Previous HitWilliamTop F. Tanner, M. Hajishafie

A sharply defined wave-cut scarp and platform, between the towns of Sebring and Venus, Florida, in the southern part of the state, records a late Cenozoic high stand of mean sea level. The scarp faces east, and hence was shaped by Atlantic wave activity. Local relief on the scarp is commonly in the 5 to 15-m range. The wave-cut platform, to the east, slopes eastward at about 1.3 m/km, and a dune field 4 or 5 km wide lies to the west. The scarp has been warped and perhaps faulted, with a north-south variation in elevation of the toe. If the main bifurcation in the scarp was the result of faulting, the west side moved up relative to the east side.

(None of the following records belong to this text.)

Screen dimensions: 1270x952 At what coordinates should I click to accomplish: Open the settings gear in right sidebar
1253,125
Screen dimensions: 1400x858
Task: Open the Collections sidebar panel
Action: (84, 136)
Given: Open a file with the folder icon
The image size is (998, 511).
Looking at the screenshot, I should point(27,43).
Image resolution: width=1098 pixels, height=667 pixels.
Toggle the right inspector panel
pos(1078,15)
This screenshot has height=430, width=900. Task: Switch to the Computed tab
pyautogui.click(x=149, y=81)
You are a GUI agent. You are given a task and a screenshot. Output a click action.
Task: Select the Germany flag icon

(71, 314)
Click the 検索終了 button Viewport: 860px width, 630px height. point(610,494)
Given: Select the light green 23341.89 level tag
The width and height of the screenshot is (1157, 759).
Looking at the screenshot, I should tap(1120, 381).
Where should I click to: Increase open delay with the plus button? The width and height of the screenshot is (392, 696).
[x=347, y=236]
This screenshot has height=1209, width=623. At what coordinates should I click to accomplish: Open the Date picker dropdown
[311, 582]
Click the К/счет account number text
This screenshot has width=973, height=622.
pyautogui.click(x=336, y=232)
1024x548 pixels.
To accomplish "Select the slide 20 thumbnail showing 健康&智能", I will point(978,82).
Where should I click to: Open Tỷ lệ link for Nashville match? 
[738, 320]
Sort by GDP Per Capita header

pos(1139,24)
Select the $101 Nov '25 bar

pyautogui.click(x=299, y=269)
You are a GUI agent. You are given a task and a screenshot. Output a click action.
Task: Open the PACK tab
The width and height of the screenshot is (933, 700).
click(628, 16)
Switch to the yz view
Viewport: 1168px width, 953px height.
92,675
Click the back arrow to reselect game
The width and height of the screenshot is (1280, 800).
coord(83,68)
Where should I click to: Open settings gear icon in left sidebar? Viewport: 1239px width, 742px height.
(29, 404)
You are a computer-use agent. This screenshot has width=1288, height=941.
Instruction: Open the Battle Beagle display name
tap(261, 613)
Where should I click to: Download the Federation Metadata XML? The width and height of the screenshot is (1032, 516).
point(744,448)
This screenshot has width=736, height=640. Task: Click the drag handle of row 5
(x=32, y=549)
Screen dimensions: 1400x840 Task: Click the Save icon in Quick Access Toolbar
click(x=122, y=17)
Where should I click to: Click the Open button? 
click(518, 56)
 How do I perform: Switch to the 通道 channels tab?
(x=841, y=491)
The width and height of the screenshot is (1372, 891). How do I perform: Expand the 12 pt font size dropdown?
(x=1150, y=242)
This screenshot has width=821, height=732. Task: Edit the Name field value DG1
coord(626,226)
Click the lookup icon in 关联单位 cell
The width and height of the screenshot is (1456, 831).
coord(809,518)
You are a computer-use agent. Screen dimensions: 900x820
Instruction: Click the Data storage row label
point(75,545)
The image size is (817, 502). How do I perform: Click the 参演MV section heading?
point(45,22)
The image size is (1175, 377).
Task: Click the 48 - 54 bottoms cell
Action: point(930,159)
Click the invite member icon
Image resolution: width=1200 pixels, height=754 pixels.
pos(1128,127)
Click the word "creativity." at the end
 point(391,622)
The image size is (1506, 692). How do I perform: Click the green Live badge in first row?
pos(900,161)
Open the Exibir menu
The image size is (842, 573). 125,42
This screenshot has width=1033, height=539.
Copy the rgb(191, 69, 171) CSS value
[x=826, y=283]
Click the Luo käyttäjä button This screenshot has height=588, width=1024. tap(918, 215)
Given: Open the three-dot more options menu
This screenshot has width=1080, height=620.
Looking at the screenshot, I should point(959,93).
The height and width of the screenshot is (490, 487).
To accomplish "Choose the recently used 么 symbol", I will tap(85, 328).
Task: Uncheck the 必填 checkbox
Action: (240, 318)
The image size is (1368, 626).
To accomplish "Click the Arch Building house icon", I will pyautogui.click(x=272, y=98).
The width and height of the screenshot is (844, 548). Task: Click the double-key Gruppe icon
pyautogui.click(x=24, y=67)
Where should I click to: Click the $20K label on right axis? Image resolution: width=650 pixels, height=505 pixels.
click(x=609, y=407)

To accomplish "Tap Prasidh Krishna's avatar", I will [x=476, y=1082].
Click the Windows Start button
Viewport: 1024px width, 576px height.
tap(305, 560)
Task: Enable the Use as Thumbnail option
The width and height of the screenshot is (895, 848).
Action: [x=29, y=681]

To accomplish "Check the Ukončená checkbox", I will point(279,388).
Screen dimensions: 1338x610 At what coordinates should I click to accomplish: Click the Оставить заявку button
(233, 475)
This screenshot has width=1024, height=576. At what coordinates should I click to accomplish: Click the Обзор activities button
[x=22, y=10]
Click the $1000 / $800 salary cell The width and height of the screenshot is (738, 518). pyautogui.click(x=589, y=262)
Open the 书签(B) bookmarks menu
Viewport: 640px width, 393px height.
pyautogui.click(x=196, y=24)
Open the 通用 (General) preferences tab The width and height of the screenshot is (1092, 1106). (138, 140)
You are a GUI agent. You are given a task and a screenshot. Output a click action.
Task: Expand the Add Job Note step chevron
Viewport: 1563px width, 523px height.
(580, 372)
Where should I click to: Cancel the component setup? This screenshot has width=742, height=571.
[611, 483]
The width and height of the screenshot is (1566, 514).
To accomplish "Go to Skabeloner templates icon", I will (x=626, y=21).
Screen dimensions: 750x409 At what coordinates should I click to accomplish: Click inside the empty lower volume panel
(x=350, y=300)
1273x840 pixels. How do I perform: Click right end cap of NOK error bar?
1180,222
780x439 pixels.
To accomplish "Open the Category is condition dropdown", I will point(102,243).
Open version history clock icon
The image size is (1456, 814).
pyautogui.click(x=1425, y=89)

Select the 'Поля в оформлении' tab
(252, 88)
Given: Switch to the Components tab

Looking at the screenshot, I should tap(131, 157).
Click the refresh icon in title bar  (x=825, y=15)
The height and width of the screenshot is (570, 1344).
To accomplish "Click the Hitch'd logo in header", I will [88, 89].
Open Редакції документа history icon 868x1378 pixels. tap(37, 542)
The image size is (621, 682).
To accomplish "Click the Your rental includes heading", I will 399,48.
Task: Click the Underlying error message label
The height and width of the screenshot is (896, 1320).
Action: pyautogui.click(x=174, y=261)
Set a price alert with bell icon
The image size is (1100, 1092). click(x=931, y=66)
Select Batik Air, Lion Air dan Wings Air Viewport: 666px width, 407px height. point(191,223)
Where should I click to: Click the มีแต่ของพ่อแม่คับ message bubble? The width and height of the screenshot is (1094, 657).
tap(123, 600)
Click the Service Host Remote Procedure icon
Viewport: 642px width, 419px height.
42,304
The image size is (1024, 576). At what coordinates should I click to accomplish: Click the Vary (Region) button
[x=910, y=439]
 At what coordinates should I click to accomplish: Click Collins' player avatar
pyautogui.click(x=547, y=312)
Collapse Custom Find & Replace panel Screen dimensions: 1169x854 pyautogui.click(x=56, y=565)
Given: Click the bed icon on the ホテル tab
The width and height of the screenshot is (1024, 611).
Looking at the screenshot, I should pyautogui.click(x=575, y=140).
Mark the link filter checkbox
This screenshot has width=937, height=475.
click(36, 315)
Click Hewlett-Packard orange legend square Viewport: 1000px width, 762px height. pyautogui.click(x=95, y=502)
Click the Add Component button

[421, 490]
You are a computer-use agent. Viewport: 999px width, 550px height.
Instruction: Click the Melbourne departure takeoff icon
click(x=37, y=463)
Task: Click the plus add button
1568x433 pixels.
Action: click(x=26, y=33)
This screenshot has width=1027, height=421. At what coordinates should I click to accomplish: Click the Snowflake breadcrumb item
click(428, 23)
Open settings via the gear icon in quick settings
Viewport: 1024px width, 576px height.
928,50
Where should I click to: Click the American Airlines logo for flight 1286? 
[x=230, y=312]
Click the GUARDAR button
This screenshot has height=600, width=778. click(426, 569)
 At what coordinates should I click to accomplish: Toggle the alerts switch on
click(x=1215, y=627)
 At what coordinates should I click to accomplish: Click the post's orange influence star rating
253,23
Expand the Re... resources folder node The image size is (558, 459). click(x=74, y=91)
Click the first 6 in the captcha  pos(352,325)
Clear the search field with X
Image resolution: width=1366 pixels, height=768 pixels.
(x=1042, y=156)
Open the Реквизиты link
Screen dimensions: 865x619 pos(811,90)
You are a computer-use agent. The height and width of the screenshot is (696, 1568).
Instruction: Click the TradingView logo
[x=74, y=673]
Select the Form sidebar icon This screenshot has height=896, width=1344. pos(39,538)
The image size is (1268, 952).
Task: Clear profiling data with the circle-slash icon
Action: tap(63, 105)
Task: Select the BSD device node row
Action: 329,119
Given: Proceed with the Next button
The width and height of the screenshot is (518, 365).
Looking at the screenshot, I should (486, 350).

Granulometric analysis of sand samples shows mostly eolian activity, but also reasonably clear evidence of high-energy surf.

North of Sebring, the scarp can be traced to a position west of Orlando, where it is much less distinct. The upland west and southwest of Orlando is marked by a beach ridgelike pattern, clearly visible on false-color satellite imagery of Florida. Each ridge appears to be a coalesced set of beach ridges which are no longer individually distinguishable.

The upland ridges are tentatively assigned a Miocene-Pliocene age, and the scarp is thought to have formed in late Pliocene or perhaps earliest Pleistocene time. The inferred faulting would have been Pleistocene in age. The scarp is here named "the Highlands scarp," after Highlands County, where Sebring and Venus are located.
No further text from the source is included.